La région autonome du Kurdistan est considérée de longue date comme le seul endroit sûr pour les troupes et les diplomates internationaux en Irak.  

Le ministère kurde de l’Intérieur a lui aussi affirmé en soirée que « les tirs ont eu lieu depuis des zones contrôlées par le Hachd al-Chaabi ».

A Bagdad, le commandement militaire irakien a, lui, accusé des « groupes terroristes » qu’il n’a pas identifié et annoncé la suspension de responsables militaires locaux.

Inquiétude

Des groupes rebelles kurdes iraniens basés au Kurdistan d’Irak sont régulièrement bombardés par Téhéran.

Depuis l’ultimatum de Washington, les chefs du Hachd et des responsables chiites se sont publiquement démarqués des attaques antiaméricaines. Mais les plus radicaux du camp pro-Iran ont continué de manier la rhétorique guerrière contre « l’occupant américain ».

Un retrait américain d’Irak signerait la fin de la coalition antidjihadiste, alors que le groupe État islamique (EI) menace toujours, s’inquiètent des diplomates.

Un retrait américain pourrait surtout porter un rude coup au premier ministre, Moustafa al-Kazimi, reçu il y a deux mois en grande pompe à la Maison-Blanche.  

D’octobre 2019 à juillet 2020, une quarantaine d’attaques à la roquette ont visé l’ambassade des États-Unis et des bases irakiennes abritant des soldats américains.

Depuis la visite en août de M. Kazimi à Washington, le rythme des attaques s’est accéléré.

Une quarantaine d’attaques ont ainsi visé en deux mois l’ambassade, des bases militaires et des convois logistiques de sous-traitants irakiens travaillant pour l’armée américaine.

« Attaquer des ambassades, c’est attaquer le gouvernement, car il est responsable de leur protection », a estimé M. Hussein.

Spectre de Benghazi

Ces attaques sont depuis quelques mois revendiquées par d’obscurs groupes, des faux-nez des partis et factions pro-Iran selon des experts.

Lundi, une roquette a fauché une famille vivant près de l’aéroport de Bagdad, où sont stationnés des soldats américains. Cinq enfants et deux femmes ont péri.

Si cette tragédie a profondément choqué l’opinion irakienne, la menace qui pèse sur les Américains est sans commune mesure avec d’autres, a nuancé M. Hussein.  

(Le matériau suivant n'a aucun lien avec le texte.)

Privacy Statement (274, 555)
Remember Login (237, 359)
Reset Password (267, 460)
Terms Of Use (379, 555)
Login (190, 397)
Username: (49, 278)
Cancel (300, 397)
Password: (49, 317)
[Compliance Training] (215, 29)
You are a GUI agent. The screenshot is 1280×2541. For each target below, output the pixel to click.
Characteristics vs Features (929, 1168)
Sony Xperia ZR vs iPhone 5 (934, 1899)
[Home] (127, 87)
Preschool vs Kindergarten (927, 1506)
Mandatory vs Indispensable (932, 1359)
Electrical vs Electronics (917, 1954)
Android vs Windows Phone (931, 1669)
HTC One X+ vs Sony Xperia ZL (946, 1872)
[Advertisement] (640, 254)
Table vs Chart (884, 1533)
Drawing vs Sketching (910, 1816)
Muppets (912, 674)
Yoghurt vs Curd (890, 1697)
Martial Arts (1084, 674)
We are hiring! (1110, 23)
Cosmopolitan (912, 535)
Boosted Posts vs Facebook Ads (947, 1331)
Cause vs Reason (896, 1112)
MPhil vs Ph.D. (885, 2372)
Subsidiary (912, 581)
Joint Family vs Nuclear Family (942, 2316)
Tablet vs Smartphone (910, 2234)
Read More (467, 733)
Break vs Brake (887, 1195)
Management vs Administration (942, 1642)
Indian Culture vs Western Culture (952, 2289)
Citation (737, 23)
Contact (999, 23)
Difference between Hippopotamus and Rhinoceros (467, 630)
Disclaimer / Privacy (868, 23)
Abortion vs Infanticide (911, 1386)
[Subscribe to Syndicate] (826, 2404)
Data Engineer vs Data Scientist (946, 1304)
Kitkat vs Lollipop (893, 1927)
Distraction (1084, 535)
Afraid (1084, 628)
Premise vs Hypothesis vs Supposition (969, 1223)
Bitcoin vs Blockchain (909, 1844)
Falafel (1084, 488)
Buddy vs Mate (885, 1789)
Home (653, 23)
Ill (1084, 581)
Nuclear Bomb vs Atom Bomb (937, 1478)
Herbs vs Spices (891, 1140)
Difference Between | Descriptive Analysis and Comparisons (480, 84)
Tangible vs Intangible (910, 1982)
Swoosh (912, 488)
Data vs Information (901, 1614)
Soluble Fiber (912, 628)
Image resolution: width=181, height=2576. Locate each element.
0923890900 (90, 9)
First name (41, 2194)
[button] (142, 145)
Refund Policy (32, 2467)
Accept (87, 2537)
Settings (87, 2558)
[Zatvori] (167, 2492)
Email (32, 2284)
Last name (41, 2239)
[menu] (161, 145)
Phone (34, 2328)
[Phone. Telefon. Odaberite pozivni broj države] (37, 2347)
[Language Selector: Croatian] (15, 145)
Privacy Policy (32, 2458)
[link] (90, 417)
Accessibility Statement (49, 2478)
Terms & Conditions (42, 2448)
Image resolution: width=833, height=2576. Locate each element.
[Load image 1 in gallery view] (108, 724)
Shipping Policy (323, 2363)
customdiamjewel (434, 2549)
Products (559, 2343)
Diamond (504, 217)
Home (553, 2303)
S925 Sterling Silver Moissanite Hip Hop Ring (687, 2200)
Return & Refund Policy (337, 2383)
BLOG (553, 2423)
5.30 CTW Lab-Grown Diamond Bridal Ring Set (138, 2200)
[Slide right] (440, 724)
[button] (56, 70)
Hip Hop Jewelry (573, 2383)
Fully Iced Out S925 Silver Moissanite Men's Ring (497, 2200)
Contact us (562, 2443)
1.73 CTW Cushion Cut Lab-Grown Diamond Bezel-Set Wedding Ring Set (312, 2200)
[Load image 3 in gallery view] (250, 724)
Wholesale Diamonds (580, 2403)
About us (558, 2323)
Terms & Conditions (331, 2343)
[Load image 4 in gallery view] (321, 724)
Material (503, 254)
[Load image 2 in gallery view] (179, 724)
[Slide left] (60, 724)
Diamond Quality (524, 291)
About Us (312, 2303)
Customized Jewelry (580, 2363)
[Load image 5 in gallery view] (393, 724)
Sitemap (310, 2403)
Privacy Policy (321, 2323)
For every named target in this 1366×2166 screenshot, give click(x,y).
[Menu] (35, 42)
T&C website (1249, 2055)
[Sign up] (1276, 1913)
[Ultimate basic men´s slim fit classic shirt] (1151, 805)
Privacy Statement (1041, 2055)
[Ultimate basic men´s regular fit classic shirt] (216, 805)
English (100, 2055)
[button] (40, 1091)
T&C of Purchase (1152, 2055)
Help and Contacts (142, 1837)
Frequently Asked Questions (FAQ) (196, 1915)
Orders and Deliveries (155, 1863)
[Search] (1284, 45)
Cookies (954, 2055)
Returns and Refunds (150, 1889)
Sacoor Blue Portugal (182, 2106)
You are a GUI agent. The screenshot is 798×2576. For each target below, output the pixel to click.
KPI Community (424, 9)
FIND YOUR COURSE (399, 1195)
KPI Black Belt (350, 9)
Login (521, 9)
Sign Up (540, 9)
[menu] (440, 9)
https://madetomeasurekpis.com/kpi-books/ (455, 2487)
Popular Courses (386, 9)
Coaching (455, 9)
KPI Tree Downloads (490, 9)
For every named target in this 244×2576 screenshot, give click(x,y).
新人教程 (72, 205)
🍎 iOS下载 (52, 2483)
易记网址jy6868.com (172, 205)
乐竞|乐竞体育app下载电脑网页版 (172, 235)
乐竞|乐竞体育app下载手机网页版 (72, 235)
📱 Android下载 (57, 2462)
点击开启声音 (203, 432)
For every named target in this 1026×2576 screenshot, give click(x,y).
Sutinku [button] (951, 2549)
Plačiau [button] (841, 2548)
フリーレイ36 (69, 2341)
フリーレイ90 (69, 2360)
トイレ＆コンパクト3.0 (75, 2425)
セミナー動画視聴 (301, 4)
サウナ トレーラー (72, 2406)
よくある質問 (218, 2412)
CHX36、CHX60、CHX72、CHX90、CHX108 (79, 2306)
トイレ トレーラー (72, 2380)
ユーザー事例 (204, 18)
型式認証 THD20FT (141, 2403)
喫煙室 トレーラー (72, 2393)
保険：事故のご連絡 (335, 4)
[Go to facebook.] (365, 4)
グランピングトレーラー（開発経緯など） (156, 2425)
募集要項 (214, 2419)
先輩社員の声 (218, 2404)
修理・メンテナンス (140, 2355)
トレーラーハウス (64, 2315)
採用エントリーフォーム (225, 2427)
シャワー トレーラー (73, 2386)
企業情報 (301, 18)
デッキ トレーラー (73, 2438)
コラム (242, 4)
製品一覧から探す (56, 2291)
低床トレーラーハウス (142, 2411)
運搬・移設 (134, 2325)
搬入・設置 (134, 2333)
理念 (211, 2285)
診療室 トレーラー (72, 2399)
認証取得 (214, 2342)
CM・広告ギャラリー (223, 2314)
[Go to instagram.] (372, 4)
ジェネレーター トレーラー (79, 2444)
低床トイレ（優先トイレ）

« Certains à Washington évoquent Benghazi, mais cette analyse est erronée, tout comme la décision » d’un retrait possible d’Irak, a-t-il ajouté, en référence à la mort de quatre Américains, dont l’ambassadeur, dans une attaque contre la représentation américaine en Libye en 2012.

« Nous espérons que les États-Unis reviendront sur leur décision », pour l’instant « préliminaire », a-t-il dit.

Selon les experts, Washington joue une nouvelle fois la carte de l’Irak en pleine campagne électorale.

Sous pression, Bagdad ne cesse de menacer du pire ceux qui s’en prennent aux ambassades et a promis de nouveau à 25 représentants de chancelleries arabes et occidentales — dont les Américainsdes mesures de protection.

Des arrestations de suspects sont parfois annoncées, mais sans suite. Fin juin, 14 membres des Brigades du Hezbollah, faction pro-Iran la plus radicale, ont été arrêtés, mais 13 ont été relâchés sans charge après trois jours.